Today, I would like to address this topic head on by discussing employee engagement and how to increase it in your organization.
Peter Block in his book Flawless Consulting, describes engagement as the art of brining people together. I like to expand this thought to include bringing people and their talents, passions, experience, and skills together to work towards a common goal. Block states that in the end engagement is more powerful than articulating a clear vision, establishing performance standards, developing a rewards system, increasing training, or instituting formal measurement processes. It is not that those are not important features of excellent organizations, they are, but he believes we have over emphasized them at the cost of underemphasizing the power of engagement through dialog.

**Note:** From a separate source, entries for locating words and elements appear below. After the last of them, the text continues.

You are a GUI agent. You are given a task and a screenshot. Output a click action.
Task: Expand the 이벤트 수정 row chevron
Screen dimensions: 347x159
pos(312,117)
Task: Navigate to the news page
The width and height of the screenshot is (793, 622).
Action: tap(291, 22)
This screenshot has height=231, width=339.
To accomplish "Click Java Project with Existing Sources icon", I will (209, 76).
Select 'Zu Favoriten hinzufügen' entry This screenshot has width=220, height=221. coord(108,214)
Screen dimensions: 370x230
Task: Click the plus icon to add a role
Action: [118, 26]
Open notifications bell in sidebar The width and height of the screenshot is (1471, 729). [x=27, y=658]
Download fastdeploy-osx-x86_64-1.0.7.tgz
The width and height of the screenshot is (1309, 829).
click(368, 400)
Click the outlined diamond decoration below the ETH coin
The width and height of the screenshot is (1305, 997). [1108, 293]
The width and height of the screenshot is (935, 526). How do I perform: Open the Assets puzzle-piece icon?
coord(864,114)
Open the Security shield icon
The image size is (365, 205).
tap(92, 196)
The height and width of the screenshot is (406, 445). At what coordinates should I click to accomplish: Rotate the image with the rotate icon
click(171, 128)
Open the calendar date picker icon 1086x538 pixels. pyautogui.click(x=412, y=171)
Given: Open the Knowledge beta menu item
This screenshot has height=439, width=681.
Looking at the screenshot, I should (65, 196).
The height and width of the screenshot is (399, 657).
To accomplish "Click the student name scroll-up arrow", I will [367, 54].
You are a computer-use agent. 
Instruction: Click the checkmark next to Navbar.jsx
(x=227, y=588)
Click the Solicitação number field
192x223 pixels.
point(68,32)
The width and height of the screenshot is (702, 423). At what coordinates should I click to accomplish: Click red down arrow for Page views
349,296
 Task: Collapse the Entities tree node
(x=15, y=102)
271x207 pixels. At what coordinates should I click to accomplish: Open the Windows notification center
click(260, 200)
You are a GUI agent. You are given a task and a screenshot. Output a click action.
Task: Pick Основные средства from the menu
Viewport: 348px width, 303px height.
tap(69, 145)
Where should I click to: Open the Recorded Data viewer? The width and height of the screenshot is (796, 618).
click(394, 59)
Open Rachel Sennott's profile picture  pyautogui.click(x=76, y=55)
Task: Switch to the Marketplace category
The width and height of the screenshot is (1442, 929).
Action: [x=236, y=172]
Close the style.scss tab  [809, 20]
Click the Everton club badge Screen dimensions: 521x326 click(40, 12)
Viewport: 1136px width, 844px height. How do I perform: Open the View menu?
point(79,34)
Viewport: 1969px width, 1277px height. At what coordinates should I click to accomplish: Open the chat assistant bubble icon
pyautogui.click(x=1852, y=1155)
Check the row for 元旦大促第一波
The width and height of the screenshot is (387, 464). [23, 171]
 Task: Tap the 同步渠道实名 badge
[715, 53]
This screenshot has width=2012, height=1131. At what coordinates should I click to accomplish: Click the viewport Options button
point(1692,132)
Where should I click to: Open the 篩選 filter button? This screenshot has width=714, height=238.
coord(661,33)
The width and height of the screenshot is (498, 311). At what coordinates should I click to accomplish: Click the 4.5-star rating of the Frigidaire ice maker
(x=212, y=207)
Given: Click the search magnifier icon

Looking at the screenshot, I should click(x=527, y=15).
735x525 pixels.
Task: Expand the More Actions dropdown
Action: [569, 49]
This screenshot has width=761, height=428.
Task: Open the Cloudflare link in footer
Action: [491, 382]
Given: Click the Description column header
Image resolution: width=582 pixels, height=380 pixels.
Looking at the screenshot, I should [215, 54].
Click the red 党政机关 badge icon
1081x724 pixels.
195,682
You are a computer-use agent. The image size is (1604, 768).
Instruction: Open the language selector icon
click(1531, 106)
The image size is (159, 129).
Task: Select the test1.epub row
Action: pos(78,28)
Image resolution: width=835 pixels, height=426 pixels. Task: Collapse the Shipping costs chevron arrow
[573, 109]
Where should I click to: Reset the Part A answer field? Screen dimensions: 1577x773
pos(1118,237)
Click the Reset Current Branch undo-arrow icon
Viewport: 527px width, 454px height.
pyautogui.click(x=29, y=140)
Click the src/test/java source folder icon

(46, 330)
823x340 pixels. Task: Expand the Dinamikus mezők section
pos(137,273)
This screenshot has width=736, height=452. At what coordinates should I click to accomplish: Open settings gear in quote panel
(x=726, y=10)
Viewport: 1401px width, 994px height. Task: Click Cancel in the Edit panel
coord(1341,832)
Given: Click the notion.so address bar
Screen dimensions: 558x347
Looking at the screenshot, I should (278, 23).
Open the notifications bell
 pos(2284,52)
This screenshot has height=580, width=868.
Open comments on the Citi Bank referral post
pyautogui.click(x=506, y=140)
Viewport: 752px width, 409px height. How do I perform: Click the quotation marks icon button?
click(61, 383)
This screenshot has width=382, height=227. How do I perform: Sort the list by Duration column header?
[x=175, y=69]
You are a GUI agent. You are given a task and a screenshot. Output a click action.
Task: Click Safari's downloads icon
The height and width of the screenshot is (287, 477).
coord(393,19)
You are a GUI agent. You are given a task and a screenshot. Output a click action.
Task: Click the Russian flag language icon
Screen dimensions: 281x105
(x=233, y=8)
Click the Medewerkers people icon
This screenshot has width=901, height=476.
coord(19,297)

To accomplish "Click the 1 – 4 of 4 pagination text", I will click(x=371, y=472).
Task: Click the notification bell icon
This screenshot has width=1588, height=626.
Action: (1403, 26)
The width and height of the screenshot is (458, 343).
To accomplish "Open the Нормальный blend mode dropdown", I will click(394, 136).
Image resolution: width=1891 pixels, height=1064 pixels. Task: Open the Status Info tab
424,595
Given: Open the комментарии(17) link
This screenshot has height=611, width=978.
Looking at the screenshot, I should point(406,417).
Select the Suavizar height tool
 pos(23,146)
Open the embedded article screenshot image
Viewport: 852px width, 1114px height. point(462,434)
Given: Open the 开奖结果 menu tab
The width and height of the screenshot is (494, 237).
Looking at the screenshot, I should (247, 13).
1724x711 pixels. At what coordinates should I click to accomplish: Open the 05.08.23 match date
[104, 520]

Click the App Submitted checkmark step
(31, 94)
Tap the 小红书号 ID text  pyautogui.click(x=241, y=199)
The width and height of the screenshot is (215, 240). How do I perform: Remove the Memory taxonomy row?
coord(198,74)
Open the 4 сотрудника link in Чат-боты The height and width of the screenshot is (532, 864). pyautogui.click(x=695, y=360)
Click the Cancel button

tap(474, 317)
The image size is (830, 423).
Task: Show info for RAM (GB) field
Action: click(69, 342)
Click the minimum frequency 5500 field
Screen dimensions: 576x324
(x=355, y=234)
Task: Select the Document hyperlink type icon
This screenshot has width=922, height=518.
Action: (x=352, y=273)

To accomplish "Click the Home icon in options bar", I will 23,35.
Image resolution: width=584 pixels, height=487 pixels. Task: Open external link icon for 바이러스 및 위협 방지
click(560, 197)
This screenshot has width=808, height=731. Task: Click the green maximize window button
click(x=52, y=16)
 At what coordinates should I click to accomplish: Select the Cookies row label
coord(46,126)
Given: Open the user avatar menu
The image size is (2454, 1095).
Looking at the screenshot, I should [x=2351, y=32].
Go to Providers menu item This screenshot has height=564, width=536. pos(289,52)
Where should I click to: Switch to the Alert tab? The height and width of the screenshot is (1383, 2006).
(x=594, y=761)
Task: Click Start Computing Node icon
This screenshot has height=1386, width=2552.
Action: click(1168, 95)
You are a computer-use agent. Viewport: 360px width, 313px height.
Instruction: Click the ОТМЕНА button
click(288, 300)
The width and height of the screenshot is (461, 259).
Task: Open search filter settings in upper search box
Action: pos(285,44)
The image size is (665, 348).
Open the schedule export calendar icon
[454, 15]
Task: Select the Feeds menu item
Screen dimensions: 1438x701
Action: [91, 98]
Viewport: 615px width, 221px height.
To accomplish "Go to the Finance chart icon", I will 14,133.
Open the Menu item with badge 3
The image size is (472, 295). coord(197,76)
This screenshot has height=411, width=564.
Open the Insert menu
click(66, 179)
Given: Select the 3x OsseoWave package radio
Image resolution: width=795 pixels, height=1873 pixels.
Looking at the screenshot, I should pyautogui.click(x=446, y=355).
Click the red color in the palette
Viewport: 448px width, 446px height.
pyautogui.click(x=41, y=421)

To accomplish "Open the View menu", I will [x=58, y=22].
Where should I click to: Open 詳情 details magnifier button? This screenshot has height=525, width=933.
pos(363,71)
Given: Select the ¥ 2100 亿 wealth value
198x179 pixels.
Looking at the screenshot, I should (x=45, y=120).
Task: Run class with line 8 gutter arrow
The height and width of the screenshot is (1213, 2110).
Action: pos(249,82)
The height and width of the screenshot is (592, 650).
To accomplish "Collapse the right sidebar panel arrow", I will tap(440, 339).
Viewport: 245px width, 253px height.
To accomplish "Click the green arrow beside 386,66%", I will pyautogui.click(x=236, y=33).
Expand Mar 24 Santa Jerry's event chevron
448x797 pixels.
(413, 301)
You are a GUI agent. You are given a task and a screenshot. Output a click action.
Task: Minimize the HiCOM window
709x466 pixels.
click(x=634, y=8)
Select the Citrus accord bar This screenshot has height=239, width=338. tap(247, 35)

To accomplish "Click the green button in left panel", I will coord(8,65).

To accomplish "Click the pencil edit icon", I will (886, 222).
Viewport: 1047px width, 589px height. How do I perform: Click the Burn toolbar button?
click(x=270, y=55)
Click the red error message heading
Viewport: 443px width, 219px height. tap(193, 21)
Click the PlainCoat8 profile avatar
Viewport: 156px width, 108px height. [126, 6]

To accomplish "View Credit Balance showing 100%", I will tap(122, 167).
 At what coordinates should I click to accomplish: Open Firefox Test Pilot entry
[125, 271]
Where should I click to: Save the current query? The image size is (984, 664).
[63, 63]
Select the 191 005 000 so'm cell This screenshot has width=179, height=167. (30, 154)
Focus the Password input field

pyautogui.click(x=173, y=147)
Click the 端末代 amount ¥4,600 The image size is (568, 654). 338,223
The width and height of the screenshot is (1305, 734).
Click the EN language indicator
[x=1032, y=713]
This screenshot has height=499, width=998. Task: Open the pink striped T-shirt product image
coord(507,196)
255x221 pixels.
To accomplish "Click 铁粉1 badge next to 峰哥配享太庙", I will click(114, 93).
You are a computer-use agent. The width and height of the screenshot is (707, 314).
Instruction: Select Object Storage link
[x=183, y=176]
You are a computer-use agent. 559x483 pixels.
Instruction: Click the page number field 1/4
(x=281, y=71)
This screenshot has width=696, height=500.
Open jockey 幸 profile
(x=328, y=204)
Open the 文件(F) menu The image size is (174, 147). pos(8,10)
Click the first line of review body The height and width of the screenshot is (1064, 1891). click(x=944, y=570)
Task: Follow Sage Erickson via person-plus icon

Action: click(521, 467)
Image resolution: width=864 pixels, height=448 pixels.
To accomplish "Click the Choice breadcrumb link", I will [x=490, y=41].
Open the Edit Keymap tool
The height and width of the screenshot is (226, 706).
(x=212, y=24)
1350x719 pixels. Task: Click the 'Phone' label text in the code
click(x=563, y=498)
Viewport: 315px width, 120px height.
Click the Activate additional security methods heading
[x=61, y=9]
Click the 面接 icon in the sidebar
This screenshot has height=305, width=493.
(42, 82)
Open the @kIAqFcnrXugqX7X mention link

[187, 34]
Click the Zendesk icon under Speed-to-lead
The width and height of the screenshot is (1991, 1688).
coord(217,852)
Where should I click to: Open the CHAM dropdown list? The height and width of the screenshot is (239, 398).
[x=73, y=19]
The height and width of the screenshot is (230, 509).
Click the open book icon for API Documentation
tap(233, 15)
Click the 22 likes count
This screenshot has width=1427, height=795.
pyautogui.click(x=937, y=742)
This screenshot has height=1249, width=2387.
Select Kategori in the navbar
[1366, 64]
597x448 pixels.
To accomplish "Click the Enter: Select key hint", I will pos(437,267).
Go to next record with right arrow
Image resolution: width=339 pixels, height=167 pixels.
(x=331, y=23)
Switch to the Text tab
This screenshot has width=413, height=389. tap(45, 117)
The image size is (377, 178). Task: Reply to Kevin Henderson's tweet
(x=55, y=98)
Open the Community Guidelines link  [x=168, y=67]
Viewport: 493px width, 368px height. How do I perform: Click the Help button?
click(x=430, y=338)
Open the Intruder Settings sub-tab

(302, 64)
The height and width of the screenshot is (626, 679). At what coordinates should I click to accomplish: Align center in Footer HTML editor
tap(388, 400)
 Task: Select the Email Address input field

Traditionally, the steps of organizational change include: establishing a vision, setting standards for what is expected, building a reward system to reinforce the behavior, provide training if new skills are required, and then measuring the change. The problem with these necessary but insufficient steps is they assume the people in our organizations are placid objects that we can manage and manipulate. Do you resent feeling like you are being manipulated into doing something you don’t want to do? I certainly do. Even if it is something I want to do, if I believe my behavior is being manipulated, rather than asking me to give it freely, I have feelings of resentment and a desire to resist.
Like Block, I believe this also manifests itself in our organizations. We need to create opportunities for dialog with organizational members. These are not just forums for management to expound on their vision of strategic plans but a true dialog where organizational member of all stripes can explain why the organization is important to them, where they think the organization should go and what it should be doing, and how their personal values tie to the services and products the organization creates.
Establishing an opportunity for all organizational employees to dialog about the organization, its values, goals, outputs, and how that relates to the individuals values, and interests may seem like too great an investment, perhaps even a waste of time. There is thought among some in management that all that needs to be done is set a clear enough goal and people will work for it; and if they don’t they should be shed from the organization as quickly as possible.
However, I believe this approach neglects the energy, enthusiasm, and performance that can be realized from fully engaged people. Each of us is more than a “pair of hands” or a limited set of skills to be applied as management sees fit to solve a problem. When we care about the reason the organization exists; when the overlap between our values and the organization’s are clear; when our goals and objectives align with and support those of the organization, engagement occurs and we will do all we can to help the organization, and thus ourselves, succeed.
For a short time we can force engagement through fear, intimidation, or manipulation. In the long run it will only persist if freely given. I believe it will only be freely given if mutual understanding is developed. This does not have to be terribly time consuming but it does take effort. Even very large organizations have made an excellent beginning in a matter of a couple of days through whole system change activities and then ongoing dialogs that continue to invite organizational members to contribute and which actively listen to and respond to what is said. I personally have led organizations of several hundred members through such a process and have witnessed success in lower turnover, greater stated satisfaction in employee surveys, and high performance in terms of output and profitability.
If our organization members are not as committed as we would like; if they don’t work as hard as we want; if they don’t seem to really have the best interests of the organization at heart, whose fault is it? If as organizational leaders we hold even some of the blame, should we not quit making self justifying excuses and condemnations and take action? Employee engagement is possible. All we have to do is open ourselves and our organizations to the possibility.